Au sujet de cette question de la prise en charge des coûts de chauffage des logements, on constate que les jugements n’en font pas état.

• Pourtant, on pourrait prétendre que, dans le cas d’un logement où le chauffage est à la charge du locataire, même lors de pannes d’électricité, le propriétaire a fourni ce qu’il s’était engagé à fournir, soit un logement habitable et des équipements en bon état de fonctionnement (appareils de chauffage). Ce serait alors le fournisseur de service, Hydro-Québec, qui aurait fait défaut de fournir l’électricité à son client, le locataire.

• Dans le cas où le propriétaire s’est engagé à fournir un logement chauffé et où il n’est pas en mesure de respecter cet engagement durant une panne d’électricité, la situation est tout autre. Ainsi, même si l’impossibilité pour lui de donner le service attendu est causée par une force majeure, on pourrait prétendre que le propriétaire ne peut exiger de son locataire le paiement du loyer relativement à la période où ce dernier est privé d’électricité.

• D’autre part, on constate qu’il faudrait prévoir les cas où la durée de l’évacuation et sa nécessité pourraient faire l’objet de litiges dans le cadre des recours devant la Régie du logement. En effet, bien que le premier ministre ait fortement incité les gens à quitter leur logis sans électricité, il n’y a jamais eu d’ordre d’évacuation formel, tel que prévu à la Loi sur la protection des personnes et des biens en cas de sinistre.22Cette problématique a d’ailleurs été soulevée dans le cadre des réclamations de frais de subsistance aux compagnies d’assurance.23

• Il faudrait aussi considérer le fait que des organismes qui se sont chargés d’informer la population sur ses droits (par exemple la Régie du logement24ou le Barreau25) ont donné des avis très prudents sur les droits et obligations des locataires et des propriétaires. Sans se prononcer clairement sur la possibilité de demander une diminution de loyer pour la période où le logement n’est pas habitable, ces avis rappellent les principes qui précèdent.
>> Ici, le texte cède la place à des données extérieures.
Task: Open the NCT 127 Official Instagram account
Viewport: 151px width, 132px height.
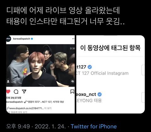Action: point(102,70)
Ainsi, on constate que le droit n’est pas fixé à cet égard et qu’une situation exceptionnelle comme celle du sinistre du verglas soulève beaucoup de questions. La conclusion des appels et requêtes en révision judiciaire devrait éventuellement permettre de mieux connaître l’état du droit à cet égard.

• Les jugements rendus à ce jour semblent conformes à l’économie générale du droit du logement et aux dispositions du Code civilsur le droit du logement qui prévoient des dispositions de protection des droits des locataires. De nombreuses dispositions sont d’ailleurs d’ordre public et on qualifie même certaines d’ordre public de protection, ce qui signifie que même les personnes protégées par ces dispositions ne peuvent choisir d’y renoncer.

22. Ibid.,art. 22.

23. Bureau d’assurance du Canada, mémoire présenté à la Commission scientifique et technique [verglas de janvier 98], 1998, 53 p.

24. Régie du logement, op. cit.,note 13.

25. Barreau du Québec, op. cit.,note 14.